TASK DESCRIPTION — Type again, exactly, the lines below from the start through the line that includes "Maximize the Battely".

[EXERCISE DATA Boundary: Start]

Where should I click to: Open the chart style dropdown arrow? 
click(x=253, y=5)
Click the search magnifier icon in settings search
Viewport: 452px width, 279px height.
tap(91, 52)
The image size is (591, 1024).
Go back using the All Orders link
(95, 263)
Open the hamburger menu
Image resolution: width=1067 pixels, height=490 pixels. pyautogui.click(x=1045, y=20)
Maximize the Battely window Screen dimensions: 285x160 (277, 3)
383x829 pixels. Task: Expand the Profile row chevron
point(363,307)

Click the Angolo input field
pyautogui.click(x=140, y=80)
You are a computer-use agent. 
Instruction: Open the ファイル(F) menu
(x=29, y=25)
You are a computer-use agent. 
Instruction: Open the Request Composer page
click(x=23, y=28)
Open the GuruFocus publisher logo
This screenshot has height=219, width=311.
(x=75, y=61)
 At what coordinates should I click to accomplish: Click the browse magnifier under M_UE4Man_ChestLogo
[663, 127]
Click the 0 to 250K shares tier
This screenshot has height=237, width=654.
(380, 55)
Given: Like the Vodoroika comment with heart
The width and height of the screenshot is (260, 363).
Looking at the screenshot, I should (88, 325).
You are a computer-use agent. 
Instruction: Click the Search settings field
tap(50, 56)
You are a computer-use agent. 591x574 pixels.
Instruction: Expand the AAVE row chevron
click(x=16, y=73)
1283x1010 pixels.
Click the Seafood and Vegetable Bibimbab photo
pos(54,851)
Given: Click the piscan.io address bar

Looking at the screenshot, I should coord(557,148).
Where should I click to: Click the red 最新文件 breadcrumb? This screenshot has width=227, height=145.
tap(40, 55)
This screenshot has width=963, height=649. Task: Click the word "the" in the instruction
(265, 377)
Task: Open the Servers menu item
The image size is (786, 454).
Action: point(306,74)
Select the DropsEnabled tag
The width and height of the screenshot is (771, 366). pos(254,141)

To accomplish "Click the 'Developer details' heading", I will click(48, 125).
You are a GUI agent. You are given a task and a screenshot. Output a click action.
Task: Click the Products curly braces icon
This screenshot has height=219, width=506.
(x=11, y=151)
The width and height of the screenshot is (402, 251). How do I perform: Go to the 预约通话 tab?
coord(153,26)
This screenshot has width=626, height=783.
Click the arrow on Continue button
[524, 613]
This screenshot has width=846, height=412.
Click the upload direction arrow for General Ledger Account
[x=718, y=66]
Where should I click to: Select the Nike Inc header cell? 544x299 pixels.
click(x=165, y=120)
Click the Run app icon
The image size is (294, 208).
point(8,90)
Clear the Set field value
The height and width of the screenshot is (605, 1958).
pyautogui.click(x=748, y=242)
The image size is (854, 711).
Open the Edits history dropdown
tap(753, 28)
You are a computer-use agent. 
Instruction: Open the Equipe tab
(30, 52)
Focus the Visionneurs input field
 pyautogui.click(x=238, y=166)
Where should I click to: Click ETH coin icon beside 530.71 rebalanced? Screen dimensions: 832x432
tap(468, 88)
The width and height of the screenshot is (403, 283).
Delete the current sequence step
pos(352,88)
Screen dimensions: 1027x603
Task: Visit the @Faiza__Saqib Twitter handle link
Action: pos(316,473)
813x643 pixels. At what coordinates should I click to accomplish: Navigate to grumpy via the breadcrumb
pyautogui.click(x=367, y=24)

[EXERCISE DATA Boundary: End]

REPLY —
Where should I click to: Open the chart style dropdown arrow? 
click(x=253, y=5)
Click the search magnifier icon in settings search
Viewport: 452px width, 279px height.
tap(91, 52)
The image size is (591, 1024).
Go back using the All Orders link
(95, 263)
Open the hamburger menu
Image resolution: width=1067 pixels, height=490 pixels. pyautogui.click(x=1045, y=20)
Maximize the Battely window Screen dimensions: 285x160 (277, 3)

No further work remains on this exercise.